Hace 50 años, un 27 de octubre de 1974, la guerrilla marxista tomaba la vida del profesor católico y nacionalista Jordán Bruno Genta.

Fueron a matar a Genta precisamente un 27 de octubre porque esta fecha era el día de la Fiesta de Cristo Rey según el antiguo calendario litúrgico. De hecho, es asesinado al salir de Misa. Los testigos indican que, al caer desplomado por las balas, el último gesto de Genta fue realizar la Señal de la Cruz.

Genta provenía de una familia atea y anticlerical. De hecho, su padre le puso ese nombre por Giordano Bruno. Sin embargo, leyendo a Platón y a Aristóteles, comenzó a desintoxicarse y finalmente terminó siendo un converso a Cristo.

Según la información que se pudo recopilar al respecto, Genta es asesinado a causa de la enorme influencia que tenía entre las filas de las FF.AA., especialmente en la Fuerza Aérea.

El concepto que Genta predicaba sobre las FF.AA. era el de unos profesionales al servicio de la idea de Patria y Nación pero no al servicio de cualquier camarilla política gobernante. En la mente de Genta, las FF.AA. debían tener un criterio político propio y no ser simplemente el instrumento de un gobierno de turno. Su vocación era defender los intereses permanentes de la sociedad argentina. No debían ser unos profesionales asépticos ni herramientas ciegas, dóciles a cualquier política de cualquier Presidente, por lesiva que fuera del interés nacional.

Como debe hacer todo católico, Jordán Bruno Genta –a lo largo de todas sus conferencias, clases y libros– proclamaba la doctrina de Cristo Rey, la cual –si la traducimos al orden político– implicaba un Orden Social Cristiano, que tuviera como eje el Bien Común. Este Bien Común tiene tres partes fundamentales: el bienestar material, la virtud y la gracia.

A través de su tarea de divulgador, escritor y conferencista, Genta siempre dirigió sus dardos contra los errores e ideologías que afectaban la Nación y a su sana convivencia, especialmente contra el capitalismo liberal y contra el comunismo marxista. A diferencia de la Nueva Derecha Liberal, tan en boga en las redes sociales, Genta no atacaba solamente al comunismo sino también al capitalismo liberal. Y así lo dejó estampado en todos sus libros.

Asimismo, Genta veía en el sistema político vigente –la democracia liberal relativista– un problema de fondo que iba más allá de las caras, de los nombres, de tal o cual acto de corrupción de este o de aquel partido gobernante. Para Genta, la democracia liberal relativista tenía un problema de base: la idea de una soberanía del pueblo, contraria a la soberanía de Dios.

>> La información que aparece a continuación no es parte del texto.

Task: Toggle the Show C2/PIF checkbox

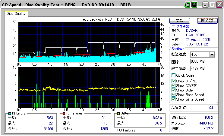Action: coord(173,85)
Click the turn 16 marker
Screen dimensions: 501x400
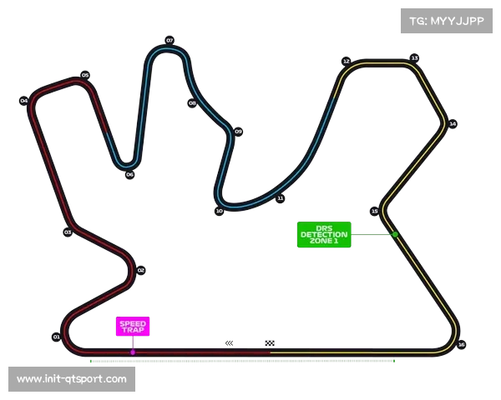(x=461, y=344)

La traducción de este concepto en la práctica es la votación en el Congreso (Senadores y Diputados) de leyes que versan sobre temas de Orden Natural. Por lo tanto, cualquier ley podía aprobarse si tenía mayoría numérica en ambas cámaras, más allá de si el contenido de la misma contrariaba los principios esenciales de la Nación, alguna verdad objetiva o alguna norma moral.

El tiempo le dio la razón ampliamente a Genta puesto que –a lo largo de los años– el Congreso de la Nación Argentina aprobó por mayoría numérica un conjunto de normas contra la vida, la familia y la patria: el aborto legal (2020), la ley de identidad de género (2012), el pseudo matrimonio igualitario (2010), el divorcio (1987) y tantas otras aberraciones que contaron con los votos mayoritarios en ambas cámaras.

En efecto, Genta denunció una lógica política donde lo que importa es cuántos senadores y diputados voten una ley y no el contenido objetivo de la ley. Esta denuncia fue una de las claves de su prédica.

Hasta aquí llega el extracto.